Educational news and activities, and local kids and their achievements.

• School Notes and submission info, B5

There was no way Acacia Beale was going to drum in front of her entire school.

The 13-year-old Pilot Butte Middle School student told her teacher that on the day she walked into her art class and saw the row of unfamiliar drums sitting there. She repeated it when she found out she would be expected to play the drums at the end of the week in front of all of her classmates.

But a week later, Acacia was humming a different tune.

“In the beginning, I was so scared to try something new,” Acacia said. “But now I see that it’s really fun, and that it’s fun to learn about a new culture.”

On a recent Friday, one of Pat Roberts’ art classes spent the morning expressing themselves not with paint or pastels, but with drums. The African drum class was part of a weeklong artist-in-residence event sponsored by the youth arts organization Caldera, which helps bring art programs to schools that have a high percentage of students who qualify for free or reduced lunch. Catón Lyles, the artist-in-residence, is a Portland-based musician who specializes in traditional West African and Afro-Cuban styles of hand-drumming and has worked with schools in the Northwest for nearly two decades.

“We knew we needed to expand our world cultures experience,” Roberts said. “And this seemed like a perfect opportunity.”

Pilot Butte Middle School is in the process of becoming an International Baccalaureate-certified school. Part of this process includes expanding its world cultures curriculum.

Lyles taught drumming technique to four classes during his weeklong visit, which culminated in a Friday assembly when students performed what they had learned in front of the entire school. A Friday morning session was the last chance for students to practice before the performance. For about an hour, the thundering of the drums could be felt throughout the school’s D Hall.

Students sat in a large circle in the school’s art studio, hammering away with controlled motion at drums called “djembes.” Lyles sat at the head of the circle, and students watched his drumming motions intently, trying to keep in rhythm.

“The hardest part is figuring out which hand to use and when to use it during the drumming,” said Trinity Gordon, 14. “It’s easy to mess up.”

After a few moments, a small contingent of students got off track, and a random smattering of beats broke out in places where there should have been silence. Lyles stopped the drumming to start from the top again, but Trinity took the opportunity to ask him what the song they were drumming was about.

“This song is sung as a young man is presented into a village for the first time,” Lyles explained. “It’s a song to show that we’re strong. That we can do this.”

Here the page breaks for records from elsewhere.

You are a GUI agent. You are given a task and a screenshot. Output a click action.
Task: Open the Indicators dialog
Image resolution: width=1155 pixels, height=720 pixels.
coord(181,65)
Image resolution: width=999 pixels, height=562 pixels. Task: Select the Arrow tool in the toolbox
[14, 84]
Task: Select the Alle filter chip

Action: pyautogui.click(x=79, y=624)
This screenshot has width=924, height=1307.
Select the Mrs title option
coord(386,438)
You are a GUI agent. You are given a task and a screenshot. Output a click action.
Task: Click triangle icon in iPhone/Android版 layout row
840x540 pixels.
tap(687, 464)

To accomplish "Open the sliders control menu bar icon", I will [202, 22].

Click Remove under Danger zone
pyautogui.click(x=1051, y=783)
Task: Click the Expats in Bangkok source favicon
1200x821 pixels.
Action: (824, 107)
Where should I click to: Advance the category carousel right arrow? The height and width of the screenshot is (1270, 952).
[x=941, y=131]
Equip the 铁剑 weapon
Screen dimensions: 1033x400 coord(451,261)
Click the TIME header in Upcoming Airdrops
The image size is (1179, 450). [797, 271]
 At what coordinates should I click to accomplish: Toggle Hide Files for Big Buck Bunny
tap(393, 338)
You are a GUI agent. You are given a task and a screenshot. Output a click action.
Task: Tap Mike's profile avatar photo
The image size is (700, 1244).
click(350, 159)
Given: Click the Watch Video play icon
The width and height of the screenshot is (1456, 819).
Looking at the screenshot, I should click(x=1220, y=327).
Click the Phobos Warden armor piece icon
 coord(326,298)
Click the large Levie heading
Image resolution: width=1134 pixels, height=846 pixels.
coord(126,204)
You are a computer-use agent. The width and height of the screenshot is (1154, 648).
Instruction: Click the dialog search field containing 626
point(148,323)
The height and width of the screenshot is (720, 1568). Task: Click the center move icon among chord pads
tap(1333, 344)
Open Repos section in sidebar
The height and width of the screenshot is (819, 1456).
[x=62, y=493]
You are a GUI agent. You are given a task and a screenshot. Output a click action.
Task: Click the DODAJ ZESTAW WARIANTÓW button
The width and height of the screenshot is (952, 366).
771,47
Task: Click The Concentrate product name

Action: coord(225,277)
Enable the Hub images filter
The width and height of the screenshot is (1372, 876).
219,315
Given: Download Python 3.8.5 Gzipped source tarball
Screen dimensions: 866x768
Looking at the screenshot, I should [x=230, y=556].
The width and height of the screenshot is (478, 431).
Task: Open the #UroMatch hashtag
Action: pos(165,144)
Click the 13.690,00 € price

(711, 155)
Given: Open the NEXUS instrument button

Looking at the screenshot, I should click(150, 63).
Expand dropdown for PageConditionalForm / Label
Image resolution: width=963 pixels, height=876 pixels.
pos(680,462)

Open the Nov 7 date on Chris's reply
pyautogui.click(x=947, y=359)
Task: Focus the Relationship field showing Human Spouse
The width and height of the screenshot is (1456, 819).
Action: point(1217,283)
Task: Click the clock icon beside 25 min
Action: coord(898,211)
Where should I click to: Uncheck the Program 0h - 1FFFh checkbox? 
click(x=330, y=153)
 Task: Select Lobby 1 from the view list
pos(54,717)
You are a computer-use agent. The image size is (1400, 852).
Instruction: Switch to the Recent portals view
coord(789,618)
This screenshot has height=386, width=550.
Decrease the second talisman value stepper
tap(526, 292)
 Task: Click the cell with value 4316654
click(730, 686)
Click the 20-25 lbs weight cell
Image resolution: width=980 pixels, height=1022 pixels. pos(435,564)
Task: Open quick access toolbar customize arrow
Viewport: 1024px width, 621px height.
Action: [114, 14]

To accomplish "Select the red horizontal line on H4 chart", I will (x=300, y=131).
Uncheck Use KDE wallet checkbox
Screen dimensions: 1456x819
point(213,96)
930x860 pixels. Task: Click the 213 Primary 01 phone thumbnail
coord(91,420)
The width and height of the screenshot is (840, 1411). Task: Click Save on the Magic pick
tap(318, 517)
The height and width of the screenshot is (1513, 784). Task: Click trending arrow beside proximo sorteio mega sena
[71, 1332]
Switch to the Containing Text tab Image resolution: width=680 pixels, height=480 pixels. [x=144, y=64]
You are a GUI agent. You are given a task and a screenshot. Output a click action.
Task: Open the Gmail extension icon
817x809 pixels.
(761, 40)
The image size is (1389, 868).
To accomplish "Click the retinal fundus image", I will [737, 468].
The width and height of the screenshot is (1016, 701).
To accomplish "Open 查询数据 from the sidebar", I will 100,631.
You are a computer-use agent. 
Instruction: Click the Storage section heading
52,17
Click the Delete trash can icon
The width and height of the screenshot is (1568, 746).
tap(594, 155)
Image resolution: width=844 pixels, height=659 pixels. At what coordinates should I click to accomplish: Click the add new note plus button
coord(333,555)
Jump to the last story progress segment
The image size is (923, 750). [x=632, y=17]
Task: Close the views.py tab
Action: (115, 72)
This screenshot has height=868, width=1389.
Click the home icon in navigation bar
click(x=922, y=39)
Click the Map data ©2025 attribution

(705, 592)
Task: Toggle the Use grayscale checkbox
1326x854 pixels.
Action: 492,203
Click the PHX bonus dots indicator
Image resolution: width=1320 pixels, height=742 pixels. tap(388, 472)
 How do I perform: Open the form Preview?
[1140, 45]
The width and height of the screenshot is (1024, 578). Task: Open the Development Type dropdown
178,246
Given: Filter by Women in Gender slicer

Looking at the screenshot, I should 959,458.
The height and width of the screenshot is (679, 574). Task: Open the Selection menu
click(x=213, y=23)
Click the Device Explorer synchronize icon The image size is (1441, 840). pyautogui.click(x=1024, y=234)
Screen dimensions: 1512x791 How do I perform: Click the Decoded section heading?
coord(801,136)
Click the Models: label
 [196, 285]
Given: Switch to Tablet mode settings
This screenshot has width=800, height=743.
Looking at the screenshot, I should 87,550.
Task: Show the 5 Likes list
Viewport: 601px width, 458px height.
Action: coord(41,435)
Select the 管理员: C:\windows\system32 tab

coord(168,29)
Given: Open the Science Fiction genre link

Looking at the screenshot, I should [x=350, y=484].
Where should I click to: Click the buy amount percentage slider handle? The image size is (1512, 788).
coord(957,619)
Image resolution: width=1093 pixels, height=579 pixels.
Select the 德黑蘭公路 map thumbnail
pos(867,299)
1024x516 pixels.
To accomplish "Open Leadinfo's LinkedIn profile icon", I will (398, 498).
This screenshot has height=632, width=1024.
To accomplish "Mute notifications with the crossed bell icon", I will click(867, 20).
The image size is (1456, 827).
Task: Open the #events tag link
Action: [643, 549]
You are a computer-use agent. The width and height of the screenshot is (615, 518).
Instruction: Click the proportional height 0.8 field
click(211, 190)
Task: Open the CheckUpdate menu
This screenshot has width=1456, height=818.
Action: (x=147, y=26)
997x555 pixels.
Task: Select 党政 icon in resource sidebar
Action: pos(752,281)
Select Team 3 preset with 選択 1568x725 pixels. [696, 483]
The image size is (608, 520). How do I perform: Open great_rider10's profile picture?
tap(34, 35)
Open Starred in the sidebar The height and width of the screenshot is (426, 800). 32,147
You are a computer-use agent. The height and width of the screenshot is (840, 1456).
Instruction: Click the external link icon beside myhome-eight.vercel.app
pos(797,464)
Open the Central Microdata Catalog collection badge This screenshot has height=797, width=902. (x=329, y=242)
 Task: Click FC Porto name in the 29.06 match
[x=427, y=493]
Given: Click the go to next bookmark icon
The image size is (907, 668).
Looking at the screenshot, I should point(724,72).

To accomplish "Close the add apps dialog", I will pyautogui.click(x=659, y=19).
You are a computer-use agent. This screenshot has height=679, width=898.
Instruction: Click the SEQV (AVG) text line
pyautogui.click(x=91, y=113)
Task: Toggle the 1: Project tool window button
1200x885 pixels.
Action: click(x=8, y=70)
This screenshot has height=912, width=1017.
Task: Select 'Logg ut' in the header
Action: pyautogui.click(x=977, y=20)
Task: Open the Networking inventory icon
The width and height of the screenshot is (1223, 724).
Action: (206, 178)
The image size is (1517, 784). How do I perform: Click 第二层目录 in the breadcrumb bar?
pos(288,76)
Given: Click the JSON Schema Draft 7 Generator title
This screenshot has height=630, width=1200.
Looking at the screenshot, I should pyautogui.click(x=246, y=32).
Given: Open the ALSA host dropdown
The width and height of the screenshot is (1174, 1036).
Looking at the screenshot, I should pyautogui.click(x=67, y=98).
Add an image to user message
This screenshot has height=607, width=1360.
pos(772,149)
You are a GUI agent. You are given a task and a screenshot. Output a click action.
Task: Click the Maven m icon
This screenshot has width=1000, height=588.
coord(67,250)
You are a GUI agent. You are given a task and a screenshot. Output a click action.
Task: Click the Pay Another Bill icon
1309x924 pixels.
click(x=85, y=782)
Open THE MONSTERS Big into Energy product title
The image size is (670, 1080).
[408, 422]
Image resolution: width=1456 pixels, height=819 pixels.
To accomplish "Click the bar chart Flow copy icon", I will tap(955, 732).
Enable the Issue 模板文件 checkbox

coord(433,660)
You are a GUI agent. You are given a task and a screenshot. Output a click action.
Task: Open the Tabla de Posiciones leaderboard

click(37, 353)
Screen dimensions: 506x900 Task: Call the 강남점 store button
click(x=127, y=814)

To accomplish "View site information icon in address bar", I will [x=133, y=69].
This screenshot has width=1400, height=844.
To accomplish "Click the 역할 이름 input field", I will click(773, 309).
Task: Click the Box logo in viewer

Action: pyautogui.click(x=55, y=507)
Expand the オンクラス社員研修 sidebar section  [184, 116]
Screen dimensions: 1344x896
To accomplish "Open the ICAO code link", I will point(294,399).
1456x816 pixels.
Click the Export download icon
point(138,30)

The class started the song again, this time drumming in unison. But then students lost the rhythm slightly at the end when a few neglected to see Lyle’s signal to end and continued playing.

“Everybody should end on the same note,” Lyles said. “That’s the goal. But this is way better than yesterday.”

By the end of the session, students had nailed the song.

“I’m ready for the assembly,” said Lauren Schossow, 13. “But right now, my muscles hurt. Drumming is so intense.”

“I think they’re learning to think outside their comfort zones,” Lyles later said. “They’re getting refined motor skills but they’re also learning about focus: all those great things that help you get through life.”

Students filed out of the classroom on their way to lunch. Acacia, the student who initially vowed that she’d never drum, left the class smiling. She said she felt prepared for the assembly.

“It’s a good lesson,” Roberts said. “It shows that any student who takes it upon themselves to learn is going to persevere.”